(RECORDS FOR THIS TASK Opens)
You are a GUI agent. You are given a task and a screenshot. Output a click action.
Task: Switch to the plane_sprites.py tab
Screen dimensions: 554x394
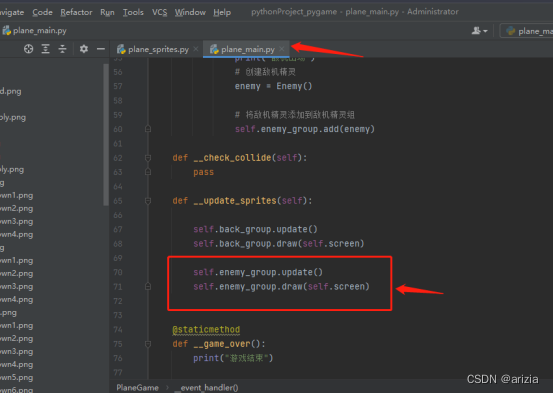153,49
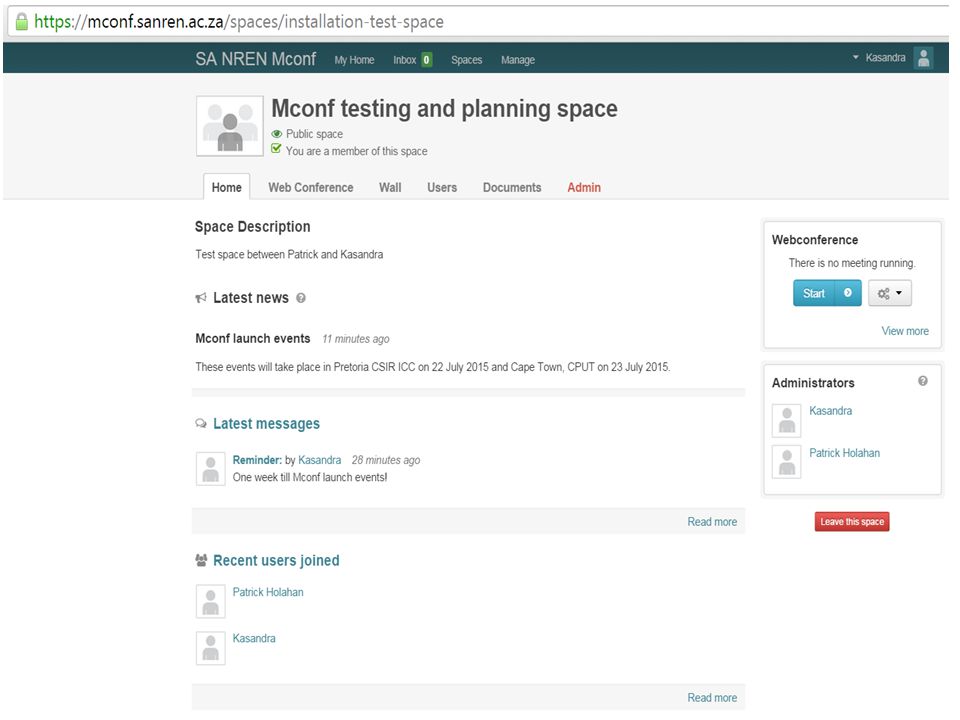Click View more in Webconference panel
Viewport: 960px width, 720px height.
click(905, 331)
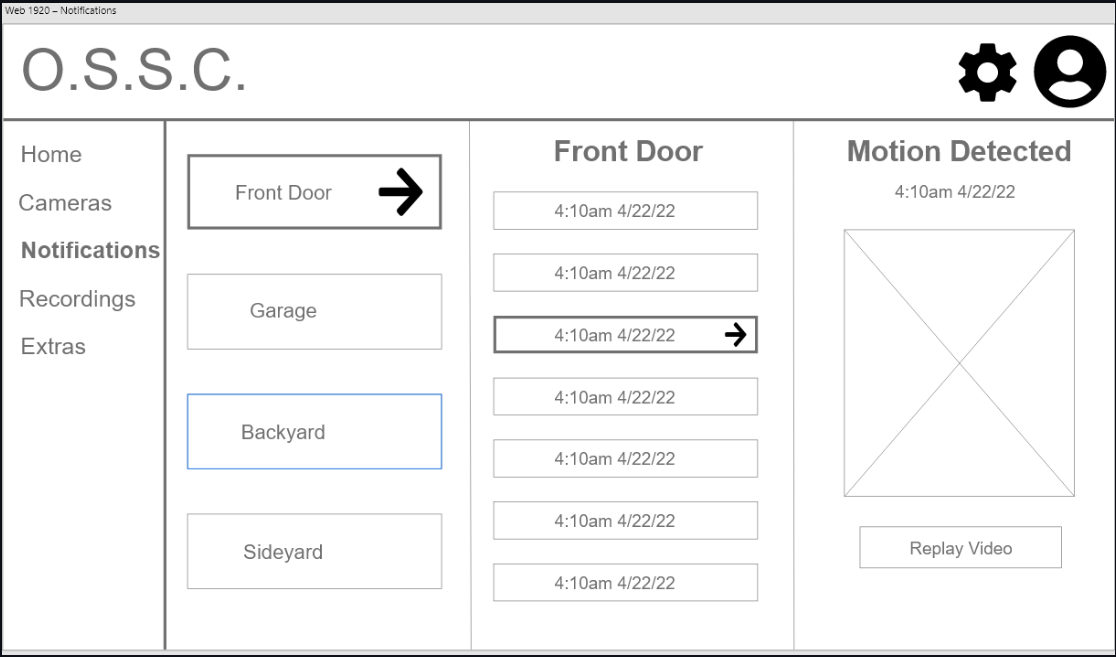Select the last notification in the list

[624, 582]
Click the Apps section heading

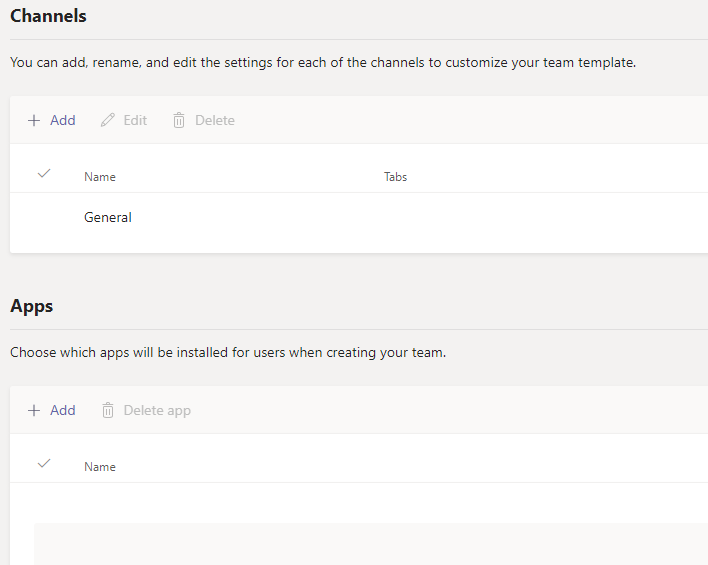click(31, 306)

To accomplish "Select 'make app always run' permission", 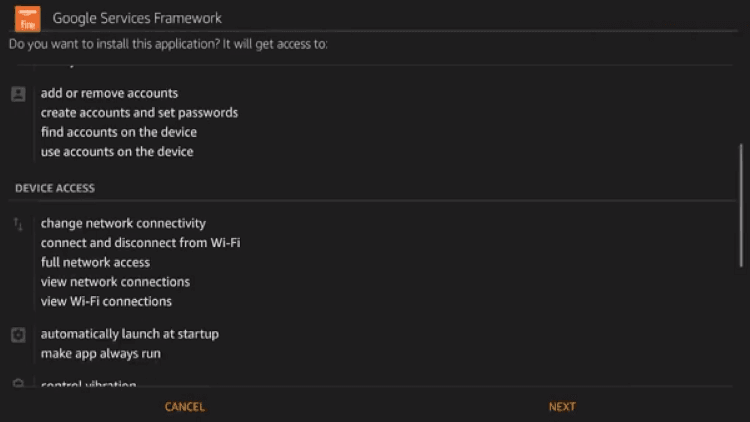I will [x=100, y=354].
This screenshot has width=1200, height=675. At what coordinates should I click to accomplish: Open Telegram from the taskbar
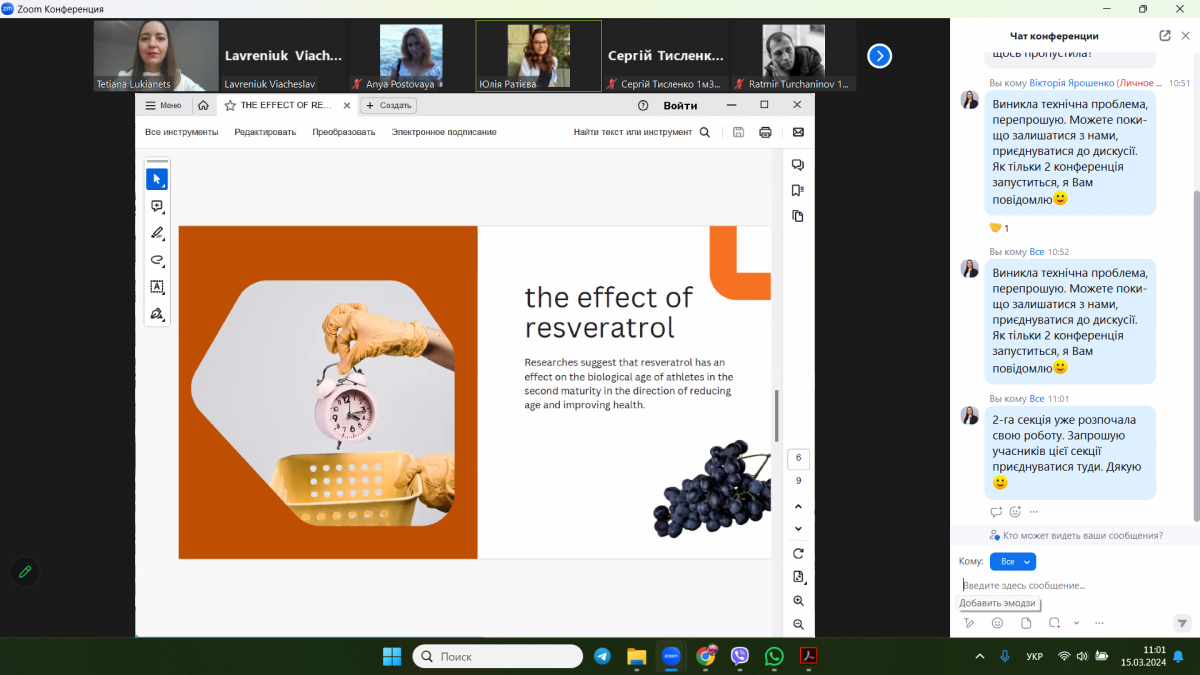pyautogui.click(x=602, y=656)
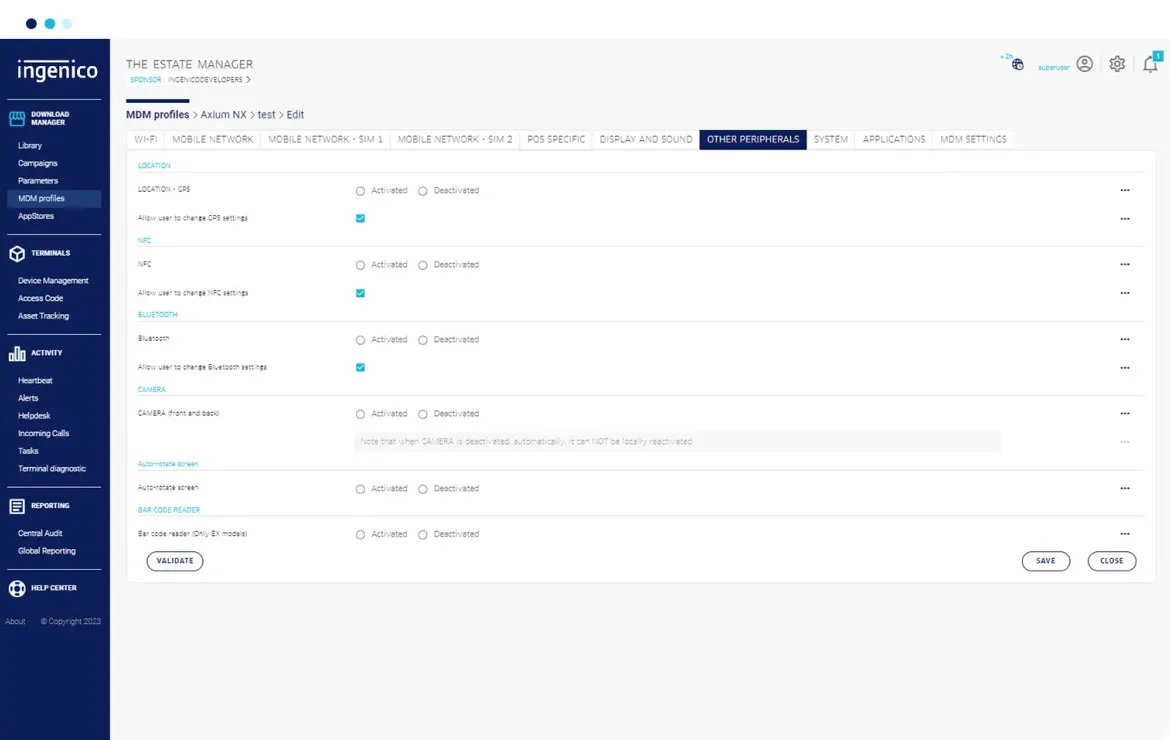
(RECORDS FOR THIS TASK Closes)
Your answer should hold only the lines from the one with "This screenshot has" through the final line of the listing above, transcribed exactly and without pictures.

This screenshot has width=1200, height=675. At what coordinates should I click to accomplish: Open Telegram from the taskbar
pyautogui.click(x=602, y=656)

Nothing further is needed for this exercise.